Die Verkehrsministerkonferenz hat sich in München einstimmig auf eine Preiserhöhung des Deutschlandtickets geeinigt. Damit steigt der Preis von aktuell 58 Euro auf 63 Euro pro Monat. Bereits Anfang 2025 war der Preis von 49 auf 58 Euro erhöht worden. Grund ist ein Finanzstreit zwischen Bund und Ländern, wie erwartete Mehrkosten bei den Verkehrsunternehmen ausgeglichen werden sollen.
Finanzierung bis 2030 gesichert
„Die Nutzerinnen und Nutzer können sich darauf verlassen, alle haben jetzt Klarheit, wie das weitergeht“, sagte Bayerns Verkehrsminister Christian Bernreiter (CSU). Bund und Länder stellen bis 2030 jeweils 1,5 Milliarden Euro bereit.
Preisindex ab 2027
Ab 2027 soll ein Preisindex eingeführt werden, der Faktoren wie Energie- und Personalkosten berücksichtigt. „Wir wollen, dass das ein Automatismus wird“, erklärte Bernreiter. Künftige Debatten über Preisanpassungen sollen damit entfallen.
Seit seiner Einführung im Mai 2023 hat das stark subventionierte Ticket die Branche verändert: Rund 14 Millionen Menschen nutzen es regelmäßig, doch Verkehrsunternehmen klagen über Einnahmeausfälle, da frühere Abos teurer waren.
Branche sieht Chancen und Risiken
Der Verband Deutscher Verkehrsunternehmen (VDV) begrüßt die Einigung, mahnt jedoch anhaltende Probleme an.
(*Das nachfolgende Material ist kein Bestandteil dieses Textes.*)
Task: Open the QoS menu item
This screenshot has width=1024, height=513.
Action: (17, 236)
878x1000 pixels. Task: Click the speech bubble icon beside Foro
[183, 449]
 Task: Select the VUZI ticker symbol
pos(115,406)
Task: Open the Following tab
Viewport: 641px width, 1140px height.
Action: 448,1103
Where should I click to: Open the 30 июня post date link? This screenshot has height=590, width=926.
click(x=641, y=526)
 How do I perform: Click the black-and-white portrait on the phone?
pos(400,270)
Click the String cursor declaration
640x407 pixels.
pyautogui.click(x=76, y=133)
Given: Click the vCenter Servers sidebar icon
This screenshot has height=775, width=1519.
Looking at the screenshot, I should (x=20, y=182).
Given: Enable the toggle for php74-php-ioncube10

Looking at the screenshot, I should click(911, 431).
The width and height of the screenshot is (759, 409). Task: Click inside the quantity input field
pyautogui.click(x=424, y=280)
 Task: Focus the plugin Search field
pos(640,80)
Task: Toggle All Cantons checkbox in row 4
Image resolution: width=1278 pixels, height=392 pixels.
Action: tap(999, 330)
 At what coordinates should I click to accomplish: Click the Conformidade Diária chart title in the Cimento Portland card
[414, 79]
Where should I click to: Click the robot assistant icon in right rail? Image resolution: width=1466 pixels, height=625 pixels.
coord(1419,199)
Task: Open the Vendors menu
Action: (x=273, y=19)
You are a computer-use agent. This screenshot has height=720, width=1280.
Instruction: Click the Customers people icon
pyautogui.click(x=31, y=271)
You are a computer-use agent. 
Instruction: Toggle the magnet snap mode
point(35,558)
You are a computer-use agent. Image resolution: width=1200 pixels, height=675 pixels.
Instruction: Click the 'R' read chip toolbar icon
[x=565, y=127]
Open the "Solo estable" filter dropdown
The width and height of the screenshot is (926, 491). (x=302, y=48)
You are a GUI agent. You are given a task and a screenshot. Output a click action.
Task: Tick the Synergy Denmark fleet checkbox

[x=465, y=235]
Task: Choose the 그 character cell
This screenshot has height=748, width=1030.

VDV-Präsident Ingo Wortmann sagte: „Fahrgäste und Branche haben jetzt Gewissheit bis 2030. Auch mit den beschlossenen fünf Euro Preiserhöhung bleibt das Deutschlandticket ein hoch attraktives Ticket.“
Allerdings schließe die Preisanpassung die erwartete Finanzierungslücke von rund 800 Millionen Euro für 2026 nicht vollständig. Wortmann forderte zusätzliche Maßnahmen: „Mit der Planungssicherheit müssen wir uns nun verstärkt auf die Werbung, den Vertrieb des Tickets und weitere Tarifvereinfachungen konzentrieren.“ Durch mehr Verkäufe auch bei Job-Tickets müsse die Finanzierungslücke geschlossen werden. Die Länder unterstützen diesen Ansatz und haben einer gemeinsamen Werbeoffensive zugestimmt.